Isro confirms orbiter located Vikram lander
Scientists lost communication with the lander on September 7 at about 1.53 am, just 2.1km off the moon’s surface as it was descending for a soft landing.Updated: Sep 11, 2019 01:11 IST
The Indian Space Research Organisation (Isro) officially confirmed on Tuesday that Chandrayaan-2’s orbiter, which is going around the moon at an altitude of about 100km from the surface, has located the Vikram lander.
Scientists lost communication with the lander on September 7 at about 1.53 am, just 2.1km off the moon’s surface as it was descending for a soft landing.
“Vikram lander has been located by the orbiter of Chandrayaan-2, but no communication with it yet. All possible efforts are being made to establish communication with lander,” Isro said in a statement on Monday.

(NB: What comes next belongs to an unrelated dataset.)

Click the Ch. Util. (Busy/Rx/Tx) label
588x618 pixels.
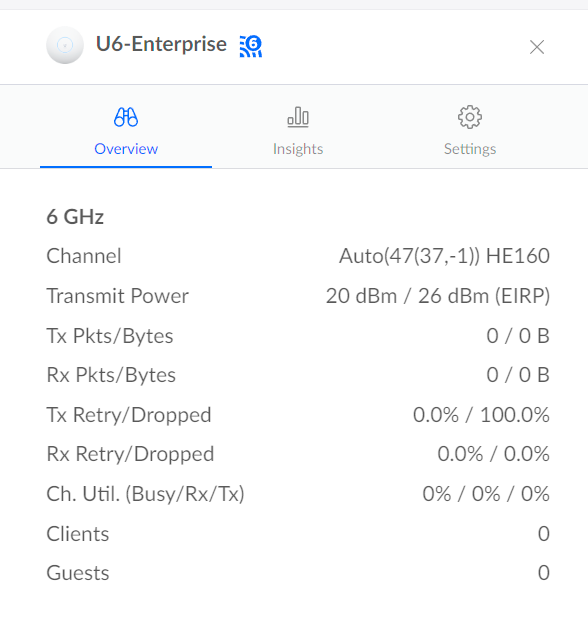click(x=145, y=494)
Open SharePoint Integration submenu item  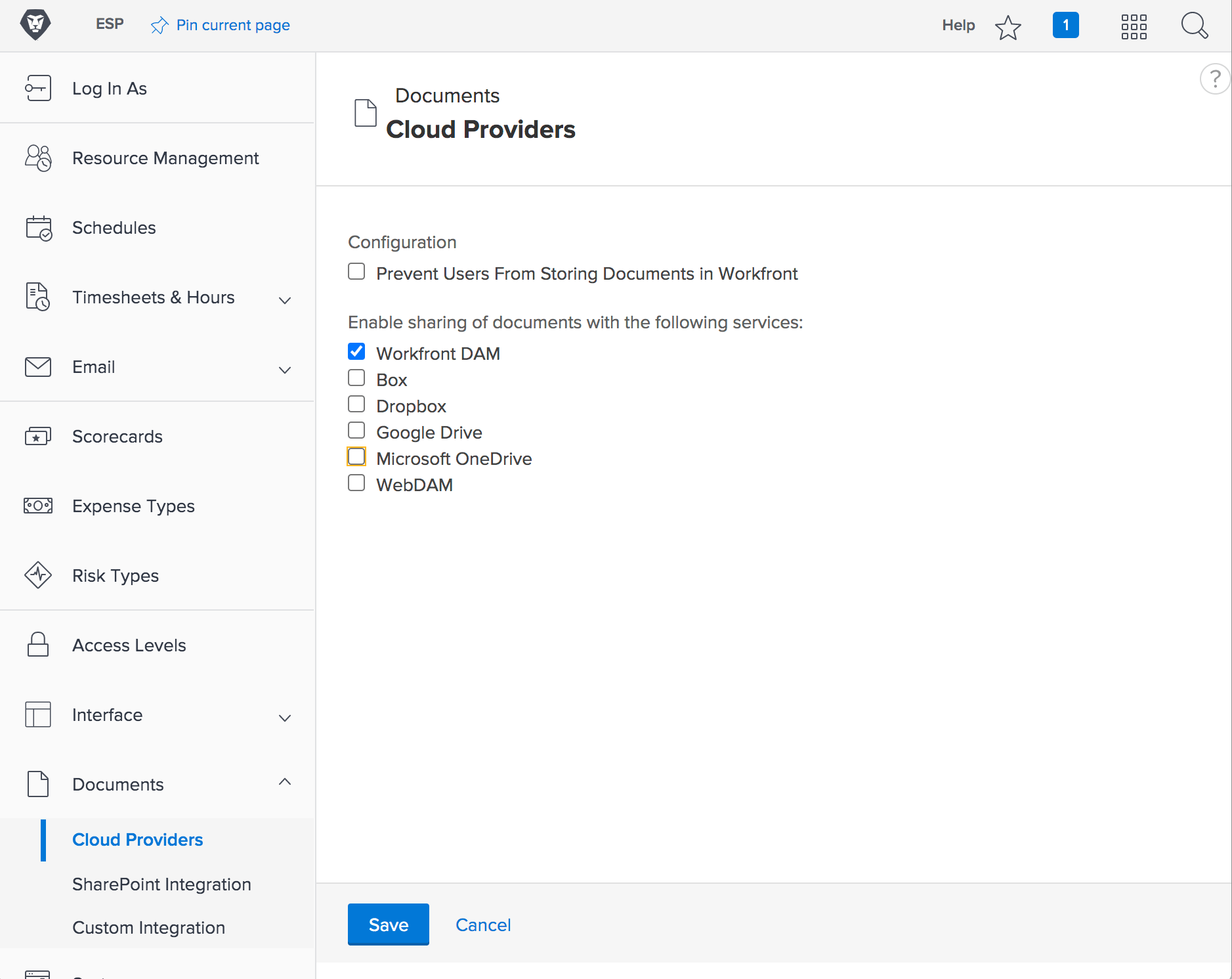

The space agency said last week it would try to re-establish communication with Vikram for 14 days, which is the mission life of the lander. It said the mission has achieved 90-95% of its objectives and would contribute to lunar science.
HT reported on Sunday that the lander was spotted very close to the landing site it chose autonomously. It was found in an inverted position and seemed to be intact from the thermal images, a scientist from the space agency said on condition of anonymity.
The scientists needed to reconfirm that it was indeed the Vikram lander that was visible.
“The orbiter might have found something, but locating something so small from a distance of 100km is not easy. It could be a boulder, a relief feature. To make an announcement, Isro has to double- and triple-check the data,” the scientist had said.
The thermal image showed the lander was located very close to the chosen landing site, another scientist said on condition of anonymity, adding that it was intact and in an inverted position.
Without communication to the lander, Isro will not be able to receive any data from the experiments that were to be done by the lander or the Pragyan rover, which can communicate to Earth only via the lander.
The third part of the mission, the orbiter, is expected to remain in a lunar orbit for about seven-and-a-half years collecting information on the lunar terrain.